It's been years since I was a regular viewer of Desperate Housewives (which is set to finally be put out of its misery at the end of this season), but I still hold a place in my heart for campy nighttime soaps, which is why I'm still gritting my teeth through Gossip Girl and thoroughly enjoying Revenge. So I was hoping for something fun with GCB, ABC's blatant effort to find a new show to replace Desperate Housewives. Like Housewives, GCB has a provocative title (or at least it used to, before the title of the book the show is based on, Good Christian Bitches, was reduced to an abbreviation that stands for nothing), a cast of pretty women in their late 30s/early 40s, and a campy tone that balances the soapy twists with plenty of cheeky one-liners.
The problem is that GCB is almost entirely made up of cheeky one-liners, and none of them are particularly funny. The show can't seem to decide whether to be a full-on farce satirizing upper-class Texans or a serious family drama dealing with class issues and marital troubles. It ends up failing at both, since while it's trying way too hard to be edgy and clever about suburban Southern values, straining to come up with zingers for its grown-up mean-girl characters, any of the purportedly heartfelt moments become impossible to take seriously.
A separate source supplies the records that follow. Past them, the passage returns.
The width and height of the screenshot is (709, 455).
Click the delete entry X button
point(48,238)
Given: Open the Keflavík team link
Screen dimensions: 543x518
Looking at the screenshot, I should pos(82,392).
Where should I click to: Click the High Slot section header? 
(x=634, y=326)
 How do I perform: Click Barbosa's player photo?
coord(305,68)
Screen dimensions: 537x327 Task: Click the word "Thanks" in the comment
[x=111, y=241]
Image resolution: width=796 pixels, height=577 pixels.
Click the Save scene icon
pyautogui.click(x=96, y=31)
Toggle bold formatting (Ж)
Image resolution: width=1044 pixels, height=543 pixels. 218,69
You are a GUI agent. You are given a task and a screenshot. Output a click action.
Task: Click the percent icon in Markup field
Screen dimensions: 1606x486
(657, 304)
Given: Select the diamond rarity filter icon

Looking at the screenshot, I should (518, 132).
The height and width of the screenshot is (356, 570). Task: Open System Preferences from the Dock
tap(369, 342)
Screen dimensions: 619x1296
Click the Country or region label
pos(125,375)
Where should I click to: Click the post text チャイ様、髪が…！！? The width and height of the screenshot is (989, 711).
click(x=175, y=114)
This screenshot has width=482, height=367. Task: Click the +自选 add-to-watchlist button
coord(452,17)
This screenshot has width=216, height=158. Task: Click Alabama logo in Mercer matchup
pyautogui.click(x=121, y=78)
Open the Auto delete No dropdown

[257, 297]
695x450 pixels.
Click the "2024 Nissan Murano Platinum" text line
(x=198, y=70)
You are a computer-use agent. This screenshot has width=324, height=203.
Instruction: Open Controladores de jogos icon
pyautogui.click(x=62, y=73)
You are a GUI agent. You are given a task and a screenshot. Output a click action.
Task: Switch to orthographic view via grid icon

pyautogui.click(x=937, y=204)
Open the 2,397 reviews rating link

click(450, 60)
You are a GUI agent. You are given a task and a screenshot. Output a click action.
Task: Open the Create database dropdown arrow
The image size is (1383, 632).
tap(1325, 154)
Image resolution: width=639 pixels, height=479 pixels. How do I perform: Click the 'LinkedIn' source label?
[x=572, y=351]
And for an alleged soap opera, the intrigue is decidedly dull. Housewives was built on a series of increasingly absurd mysteries, but at least it felt like something was always at stake. Here the stakes are almost entirely inconsequential, and the comedy isn't strong enough to hold your interest in the absence of any real drama.
The one thing GCB does have going for it is a great cast, including the always appealing Leslie Bibb as the main character, who reluctantly moves back to her Dallas-suburb hometown after 18 years away. Bibb navigated a similar mix of strained wackiness and relationship drama on Ryan Murphy's Popular a decade ago, and she makes for a likable, if sometimes bland, protagonist. Kristin Chenoweth chews lots of scenery as the leader of the devious women who go after Bibb, and both Miriam Shor and Marisol Nichols have been effective in this kind of soapy setting before. Plus Annie Potts, who played a proper Southern lady for seven seasons on Designing Women, is perfectly cast as Bibb's snobby mother.
But they're pretty much all playing to the rafters with only mediocre material to work with, and Chenoweth especially frequently crosses the line into caricature. All of the effort to seem edgy and satirical comes off as desperate, making GCB already seem as tired as the worn-out show it's aiming to replace.